* Written problem A *
Summarize the plane crash report in two sentences.
* Written problem B *
Write the next part of the plane crash report, picking up right after its final sentence.

----- Text section -----

An off-duty police detective described the moments he jumped into action after he saw a Cessna plane come crashing down into a tree in a Pembroke Pines neighborhood.
Pembroke Pines Police said the plane came crashing down on the 6800 block of Southwest 14th Street, Sunday evening, as it tried to land at North Perry Airport.
Scott Hanley, a detective for the Boca Raton Police Department, said he was preparing for the worst as he rushed toward the downed aircraft.
“When I went over, you know, I was kind of expecting the worst, just being in this field and this business and seeing the way the plane was,” said Hanley.
The detective was off-duty that day and had been visiting family in the area when the plane crashed.
He and other residents ran over to help, breaking through the plane’s window to pull the pilot out.

----- Provided data -----

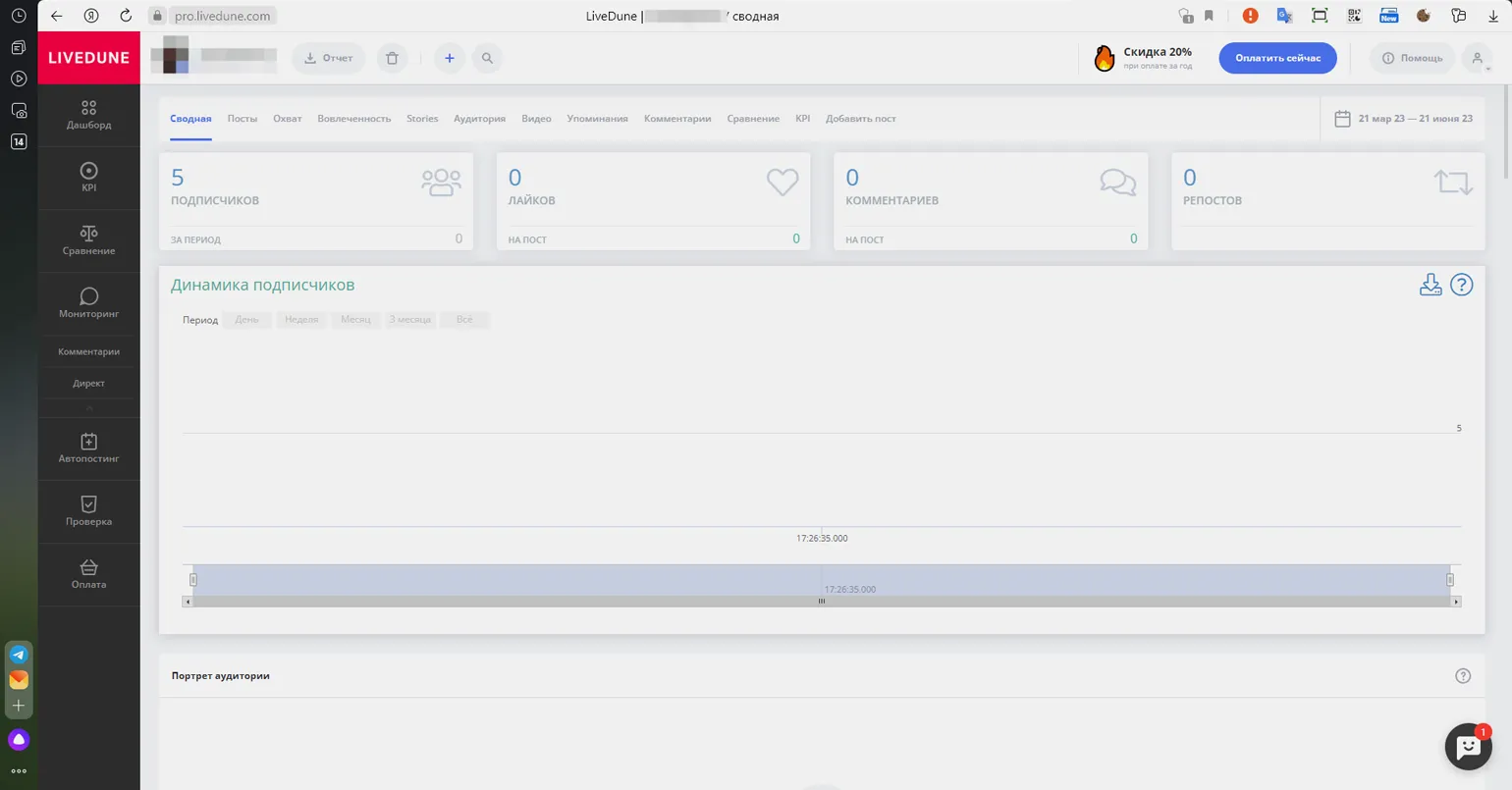Switch to the Stories tab
1512x790 pixels.
pyautogui.click(x=422, y=119)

-----

* Task output A *
A Cessna plane trying to land at North Perry Airport crashed into a tree on the 6800 block of Southwest 14th Street in a Pembroke Pines neighborhood on Sunday evening. Scott Hanley, an off-duty Boca Raton Police Department detective who was visiting family in the area, rushed toward the aircraft expecting the worst, and he and other residents broke through the plane's window to pull the pilot out.

* Task output B *
“He hands me the ax; I just took it a few times, hit the window, window shatters on the top, and we were able to get the gentleman out,” said Hanley. “He was, kind of, standing in an upright position with his back, kind of, against the window, hitting it and screaming frantically, ‘Get us out of here, get us of here.’”
The rest of the pilot’s family, his wife and two children, were still trapped inside the plane.
“And I could see there was a female in the front, and she was kind of down on the ground, lower,” said Hanley.
Hanley and the other good Samaritans managed to get her out, leaving the two girls left inside to rescue.
“We kind of moved some stuff, and there were the two younger females in the back, so we’re, luckily, able to, you know, get them out,” said Hanley.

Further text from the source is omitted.